Exercício A
Redigite fielmente as linhas de dados, da linha que contém "Click the 加个BUFF" até a linha que contém "point(1099,549)", ambas incluídas.

Trecho do texto
╔══

A PASSAGE TO BANGKOK

Our first stop is in Bogota
To check Colombian fields
The natives smile and pass along
A sample of their yield
Sweet Jamaican pipe dreams
Golden Acapulco nights
Then Morocco, and the East,
Fly by morning light

We're on the train to Bangkok
Aboard the Thailand Express
We'll hit the stops along the way
We only stop for the best

Wreathed in smoke in Lebanon
We burn the midnight oil
The fragrance of Afghanistan
Rewards a long day's toil
Pulling into Katmandu
Smoke rings fill the air
Perfumed by a Nepal night
The Express gets you there
UMA PASSAGEM PARA BANGKOK

Nossa primeira parada é em Bogotá
Para checar os campos colombianos
Os nativos sorriem e repassam
Uma mostra de sua produção
Sonhos de um doce pipe jamaicano
Noites douradas em Acapulco
Em seguida Marrocos, e o Oriente,
Voe pela luz da manhã

Estamos no trem para Bangkok
A bordo do Expresso da Tailândia
Atingiremos as paradas ao longo do caminho
Só vamos parar para o melhor

Envoltos pela fumaça no Líbano
Queimamos o óleo da meia-noite
A fragrância do Afeganistão
Recompensa a fadiga de um longo dia
Embarcando em Katmandu
Anéis de fumaça enchem o ar
Perfumados por uma noite no Nepal
O Expresso te leva até lá


Música por Geddy Lee e Alex Lifeson / Letra por Neil Peart


Uma viagem onírica envolta por um aroma especial

Após a prodigiosa faixa-título, 2112 muda de cenário completamente com "A Passage to Bangkok". Trata-se de uma canção mais curta, cativante e muito bem trabalhada que descreve um circuito por países que revelam uma realidade em comum: a forte ligação com o narcotráfico e com o consumo de drogas. A composição, que abria o antigo lado B do vinil, propõe um curioso trajeto onírico por pontos das Américas do Sul, Central e do Norte, além de também visitar locais exóticos da África e Ásia.

"A Passage to Bangkok" surge como outro exemplo de uma das mais fortes características do Rush: o humor sutil. Como verdadeiros peritos em Tetraidrocanabinol, os canadenses desenham uma espécie de turismo das drogas, destacando especialmente a maconha. A letra, de forma poética, traz várias insinuações inteligentes que evitam a utilização dos nomes reais das substâncias. Visitando países como Colômbia, México, Jamaica, Marrocos, Tailândia, Afeganistão, Nepal e Líbano, as menções são sempre feitas como "anéis de fumaça", "pipe dos sonhos", "fragrâncias" e "nativos que dão boas-vindas com mostras dos seus produtos".

╚══

Dados do exercício
╔══

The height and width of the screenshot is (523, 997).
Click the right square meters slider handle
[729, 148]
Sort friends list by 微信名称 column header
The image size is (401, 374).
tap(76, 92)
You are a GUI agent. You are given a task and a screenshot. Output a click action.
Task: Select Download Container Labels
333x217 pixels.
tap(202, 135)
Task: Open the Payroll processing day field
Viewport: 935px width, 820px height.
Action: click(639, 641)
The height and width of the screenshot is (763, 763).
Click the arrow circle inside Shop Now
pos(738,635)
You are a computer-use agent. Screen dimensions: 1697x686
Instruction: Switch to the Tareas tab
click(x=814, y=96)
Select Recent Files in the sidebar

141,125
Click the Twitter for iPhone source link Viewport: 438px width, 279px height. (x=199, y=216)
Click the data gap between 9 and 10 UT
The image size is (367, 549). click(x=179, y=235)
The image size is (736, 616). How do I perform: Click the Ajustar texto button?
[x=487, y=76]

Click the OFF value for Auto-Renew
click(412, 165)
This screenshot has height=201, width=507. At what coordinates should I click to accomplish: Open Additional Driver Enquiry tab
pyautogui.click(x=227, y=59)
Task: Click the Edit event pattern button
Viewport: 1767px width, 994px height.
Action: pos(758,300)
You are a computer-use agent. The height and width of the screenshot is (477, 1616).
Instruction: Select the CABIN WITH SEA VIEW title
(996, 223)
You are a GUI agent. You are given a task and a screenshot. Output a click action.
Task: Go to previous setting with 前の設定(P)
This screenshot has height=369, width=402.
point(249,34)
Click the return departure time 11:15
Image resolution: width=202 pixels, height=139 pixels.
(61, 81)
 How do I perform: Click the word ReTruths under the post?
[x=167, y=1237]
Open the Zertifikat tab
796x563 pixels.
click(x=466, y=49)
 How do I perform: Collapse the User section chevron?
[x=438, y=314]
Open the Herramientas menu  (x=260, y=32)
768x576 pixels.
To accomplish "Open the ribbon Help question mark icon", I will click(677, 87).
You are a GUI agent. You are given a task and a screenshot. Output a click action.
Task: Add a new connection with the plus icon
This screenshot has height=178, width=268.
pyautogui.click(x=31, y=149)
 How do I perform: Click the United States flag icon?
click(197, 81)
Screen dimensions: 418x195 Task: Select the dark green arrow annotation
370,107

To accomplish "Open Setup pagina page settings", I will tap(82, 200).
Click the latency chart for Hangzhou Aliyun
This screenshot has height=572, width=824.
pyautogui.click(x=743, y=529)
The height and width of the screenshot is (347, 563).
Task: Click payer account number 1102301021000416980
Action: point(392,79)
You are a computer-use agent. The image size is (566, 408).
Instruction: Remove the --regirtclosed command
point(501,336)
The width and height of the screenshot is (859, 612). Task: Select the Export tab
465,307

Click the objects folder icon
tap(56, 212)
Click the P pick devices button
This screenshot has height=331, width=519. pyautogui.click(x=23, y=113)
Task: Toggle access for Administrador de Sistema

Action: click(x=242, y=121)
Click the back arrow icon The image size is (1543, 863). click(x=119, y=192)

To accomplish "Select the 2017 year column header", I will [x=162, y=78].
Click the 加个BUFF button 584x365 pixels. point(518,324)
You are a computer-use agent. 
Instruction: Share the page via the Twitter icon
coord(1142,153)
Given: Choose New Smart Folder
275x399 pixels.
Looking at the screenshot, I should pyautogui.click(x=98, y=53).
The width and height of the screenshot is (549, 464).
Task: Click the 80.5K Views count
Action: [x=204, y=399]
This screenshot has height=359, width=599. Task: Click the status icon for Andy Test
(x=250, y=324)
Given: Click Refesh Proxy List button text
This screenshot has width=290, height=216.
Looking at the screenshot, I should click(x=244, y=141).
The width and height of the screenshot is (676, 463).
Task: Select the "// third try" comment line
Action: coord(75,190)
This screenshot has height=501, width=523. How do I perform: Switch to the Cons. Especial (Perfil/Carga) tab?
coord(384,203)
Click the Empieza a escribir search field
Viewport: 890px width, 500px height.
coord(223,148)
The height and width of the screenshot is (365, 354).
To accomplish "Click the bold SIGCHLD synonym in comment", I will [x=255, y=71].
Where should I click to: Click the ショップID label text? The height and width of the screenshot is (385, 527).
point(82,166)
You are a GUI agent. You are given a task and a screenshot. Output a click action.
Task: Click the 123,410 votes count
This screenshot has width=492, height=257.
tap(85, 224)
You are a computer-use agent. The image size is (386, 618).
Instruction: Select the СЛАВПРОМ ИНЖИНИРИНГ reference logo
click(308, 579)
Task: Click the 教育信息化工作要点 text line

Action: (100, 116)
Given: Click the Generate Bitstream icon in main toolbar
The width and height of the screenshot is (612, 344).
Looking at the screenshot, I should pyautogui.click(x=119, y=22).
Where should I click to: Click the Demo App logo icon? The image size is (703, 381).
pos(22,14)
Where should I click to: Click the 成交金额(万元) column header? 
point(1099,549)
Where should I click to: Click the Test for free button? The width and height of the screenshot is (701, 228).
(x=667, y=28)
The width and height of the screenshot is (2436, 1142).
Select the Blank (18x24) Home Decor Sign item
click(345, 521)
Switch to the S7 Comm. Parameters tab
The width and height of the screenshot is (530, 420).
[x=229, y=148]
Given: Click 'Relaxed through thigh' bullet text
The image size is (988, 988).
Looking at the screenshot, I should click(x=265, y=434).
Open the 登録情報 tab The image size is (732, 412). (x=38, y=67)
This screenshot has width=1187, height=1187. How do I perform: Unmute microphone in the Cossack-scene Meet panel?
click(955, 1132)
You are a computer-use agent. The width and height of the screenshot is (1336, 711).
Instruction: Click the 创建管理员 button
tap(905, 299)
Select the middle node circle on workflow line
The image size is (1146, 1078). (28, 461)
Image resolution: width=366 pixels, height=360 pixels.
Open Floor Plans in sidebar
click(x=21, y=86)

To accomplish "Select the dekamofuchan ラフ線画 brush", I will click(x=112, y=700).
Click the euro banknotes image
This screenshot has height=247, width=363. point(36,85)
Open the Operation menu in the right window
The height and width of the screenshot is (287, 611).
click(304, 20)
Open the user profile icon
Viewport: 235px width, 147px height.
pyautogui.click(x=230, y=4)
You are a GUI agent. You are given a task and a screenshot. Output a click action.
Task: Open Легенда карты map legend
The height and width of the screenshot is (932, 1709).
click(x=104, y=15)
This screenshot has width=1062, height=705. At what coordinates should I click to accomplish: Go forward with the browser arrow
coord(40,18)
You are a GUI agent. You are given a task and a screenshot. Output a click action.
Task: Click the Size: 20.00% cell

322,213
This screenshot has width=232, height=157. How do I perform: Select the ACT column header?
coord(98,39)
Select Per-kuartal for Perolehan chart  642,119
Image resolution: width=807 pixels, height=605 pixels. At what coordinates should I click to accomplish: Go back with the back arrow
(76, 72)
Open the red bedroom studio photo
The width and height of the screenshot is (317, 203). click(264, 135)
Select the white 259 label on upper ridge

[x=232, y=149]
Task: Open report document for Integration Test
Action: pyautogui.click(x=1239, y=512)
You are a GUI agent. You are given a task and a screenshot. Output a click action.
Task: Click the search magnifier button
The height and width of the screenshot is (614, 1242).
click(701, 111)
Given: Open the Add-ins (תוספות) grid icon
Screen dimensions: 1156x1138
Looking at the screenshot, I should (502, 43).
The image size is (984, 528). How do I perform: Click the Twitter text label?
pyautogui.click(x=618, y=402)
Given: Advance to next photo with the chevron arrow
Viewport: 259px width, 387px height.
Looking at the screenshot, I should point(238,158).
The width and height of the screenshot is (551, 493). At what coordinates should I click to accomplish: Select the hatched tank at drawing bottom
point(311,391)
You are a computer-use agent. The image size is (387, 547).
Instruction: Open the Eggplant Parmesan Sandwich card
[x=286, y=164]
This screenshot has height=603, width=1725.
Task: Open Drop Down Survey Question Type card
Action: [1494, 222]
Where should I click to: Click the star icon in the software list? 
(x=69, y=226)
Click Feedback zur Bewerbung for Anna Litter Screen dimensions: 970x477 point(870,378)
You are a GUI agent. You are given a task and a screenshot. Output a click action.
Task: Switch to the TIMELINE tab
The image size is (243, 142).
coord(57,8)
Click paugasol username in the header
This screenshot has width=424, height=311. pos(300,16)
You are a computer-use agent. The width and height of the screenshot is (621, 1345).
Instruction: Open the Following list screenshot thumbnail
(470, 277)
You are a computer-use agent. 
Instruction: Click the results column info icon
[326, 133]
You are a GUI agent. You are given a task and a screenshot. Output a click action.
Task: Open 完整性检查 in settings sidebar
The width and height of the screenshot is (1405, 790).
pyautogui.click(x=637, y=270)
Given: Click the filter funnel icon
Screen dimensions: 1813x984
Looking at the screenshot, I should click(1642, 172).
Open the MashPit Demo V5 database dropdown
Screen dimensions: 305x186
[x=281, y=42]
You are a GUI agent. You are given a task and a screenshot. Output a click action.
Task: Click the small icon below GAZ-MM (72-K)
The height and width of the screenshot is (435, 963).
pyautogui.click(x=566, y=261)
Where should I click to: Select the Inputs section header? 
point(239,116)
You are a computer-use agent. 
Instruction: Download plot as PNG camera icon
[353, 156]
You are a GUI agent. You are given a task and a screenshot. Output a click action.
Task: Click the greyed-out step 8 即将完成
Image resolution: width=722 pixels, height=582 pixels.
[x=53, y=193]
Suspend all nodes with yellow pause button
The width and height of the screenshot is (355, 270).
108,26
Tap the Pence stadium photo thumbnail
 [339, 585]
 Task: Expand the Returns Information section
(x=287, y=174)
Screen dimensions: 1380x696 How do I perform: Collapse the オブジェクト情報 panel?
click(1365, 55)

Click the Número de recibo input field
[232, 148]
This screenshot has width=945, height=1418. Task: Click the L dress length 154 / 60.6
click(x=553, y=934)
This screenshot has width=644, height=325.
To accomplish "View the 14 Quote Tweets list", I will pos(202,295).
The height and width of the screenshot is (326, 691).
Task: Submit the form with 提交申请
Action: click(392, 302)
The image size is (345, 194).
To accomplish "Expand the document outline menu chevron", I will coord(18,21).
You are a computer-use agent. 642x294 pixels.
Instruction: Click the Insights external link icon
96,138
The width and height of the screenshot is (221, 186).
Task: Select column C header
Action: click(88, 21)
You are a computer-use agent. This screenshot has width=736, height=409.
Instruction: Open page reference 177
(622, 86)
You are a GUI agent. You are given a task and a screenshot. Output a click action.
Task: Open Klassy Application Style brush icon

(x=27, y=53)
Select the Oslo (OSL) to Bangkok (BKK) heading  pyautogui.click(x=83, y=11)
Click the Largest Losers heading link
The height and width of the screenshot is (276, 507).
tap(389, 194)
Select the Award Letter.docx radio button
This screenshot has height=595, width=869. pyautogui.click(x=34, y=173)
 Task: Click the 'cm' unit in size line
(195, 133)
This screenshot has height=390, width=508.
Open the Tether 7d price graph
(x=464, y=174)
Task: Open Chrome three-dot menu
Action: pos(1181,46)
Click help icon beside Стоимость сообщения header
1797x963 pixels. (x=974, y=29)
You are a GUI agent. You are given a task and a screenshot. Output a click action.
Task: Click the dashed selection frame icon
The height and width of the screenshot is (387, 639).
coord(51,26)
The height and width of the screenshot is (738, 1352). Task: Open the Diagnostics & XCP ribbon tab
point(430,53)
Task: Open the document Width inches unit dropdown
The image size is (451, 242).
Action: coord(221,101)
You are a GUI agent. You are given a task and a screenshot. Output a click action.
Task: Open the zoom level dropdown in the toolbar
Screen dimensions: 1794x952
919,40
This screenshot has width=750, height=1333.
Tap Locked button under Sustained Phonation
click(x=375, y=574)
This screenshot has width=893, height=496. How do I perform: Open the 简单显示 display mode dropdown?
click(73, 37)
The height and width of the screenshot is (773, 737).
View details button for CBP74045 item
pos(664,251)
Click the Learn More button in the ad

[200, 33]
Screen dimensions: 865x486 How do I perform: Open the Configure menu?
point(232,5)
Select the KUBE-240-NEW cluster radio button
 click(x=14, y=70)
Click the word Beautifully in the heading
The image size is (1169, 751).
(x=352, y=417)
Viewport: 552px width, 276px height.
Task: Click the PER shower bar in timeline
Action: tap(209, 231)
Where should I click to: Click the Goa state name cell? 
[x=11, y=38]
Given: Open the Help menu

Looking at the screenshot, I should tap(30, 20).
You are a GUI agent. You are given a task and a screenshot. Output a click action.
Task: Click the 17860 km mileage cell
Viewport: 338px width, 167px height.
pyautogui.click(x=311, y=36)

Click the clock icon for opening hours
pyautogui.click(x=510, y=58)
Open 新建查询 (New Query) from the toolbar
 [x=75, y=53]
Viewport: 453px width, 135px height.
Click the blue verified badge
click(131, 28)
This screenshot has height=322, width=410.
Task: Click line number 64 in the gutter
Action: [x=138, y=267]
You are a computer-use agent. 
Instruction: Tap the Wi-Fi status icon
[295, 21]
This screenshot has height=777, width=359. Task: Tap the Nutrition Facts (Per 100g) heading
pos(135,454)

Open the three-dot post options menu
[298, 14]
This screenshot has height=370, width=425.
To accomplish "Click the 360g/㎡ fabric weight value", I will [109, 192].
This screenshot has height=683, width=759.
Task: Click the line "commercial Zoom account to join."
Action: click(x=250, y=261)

╚══

Exercício B
Responda às perguntas sobre o texto da canção "A Passage to Bangkok":
(i) Quem assina a letra da canção?
(ii) Qual lado do antigo vinil a composição abria?
(iii) Qual característica do Rush a canção exemplifica, segundo o texto?

Resposta correta A
Click the 加个BUFF button 584x365 pixels. point(518,324)
You are a computer-use agent. 
Instruction: Share the page via the Twitter icon
coord(1142,153)
Given: Choose New Smart Folder
275x399 pixels.
Looking at the screenshot, I should pyautogui.click(x=98, y=53).
The width and height of the screenshot is (549, 464).
Task: Click the 80.5K Views count
Action: [x=204, y=399]
This screenshot has height=359, width=599. Task: Click the status icon for Andy Test
(x=250, y=324)
Given: Click Refesh Proxy List button text
This screenshot has width=290, height=216.
Looking at the screenshot, I should click(x=244, y=141).
The width and height of the screenshot is (676, 463).
Task: Select the "// third try" comment line
Action: coord(75,190)
This screenshot has height=501, width=523. How do I perform: Switch to the Cons. Especial (Perfil/Carga) tab?
coord(384,203)
Click the Empieza a escribir search field
Viewport: 890px width, 500px height.
coord(223,148)
The height and width of the screenshot is (365, 354).
To accomplish "Click the bold SIGCHLD synonym in comment", I will [x=255, y=71].
Where should I click to: Click the ショップID label text? The height and width of the screenshot is (385, 527).
point(82,166)
You are a GUI agent. You are given a task and a screenshot. Output a click action.
Task: Click the 123,410 votes count
This screenshot has width=492, height=257.
tap(85, 224)
You are a computer-use agent. The image size is (386, 618).
Instruction: Select the СЛАВПРОМ ИНЖИНИРИНГ reference logo
click(308, 579)
Task: Click the 教育信息化工作要点 text line

Action: (100, 116)
Given: Click the Generate Bitstream icon in main toolbar
The width and height of the screenshot is (612, 344).
Looking at the screenshot, I should pyautogui.click(x=119, y=22).
Where should I click to: Click the Demo App logo icon? The image size is (703, 381).
pos(22,14)
Where should I click to: Click the 成交金额(万元) column header? 
point(1099,549)

Resposta correta B
(i) Neil Peart.
(ii) O lado B.
(iii) O humor sutil.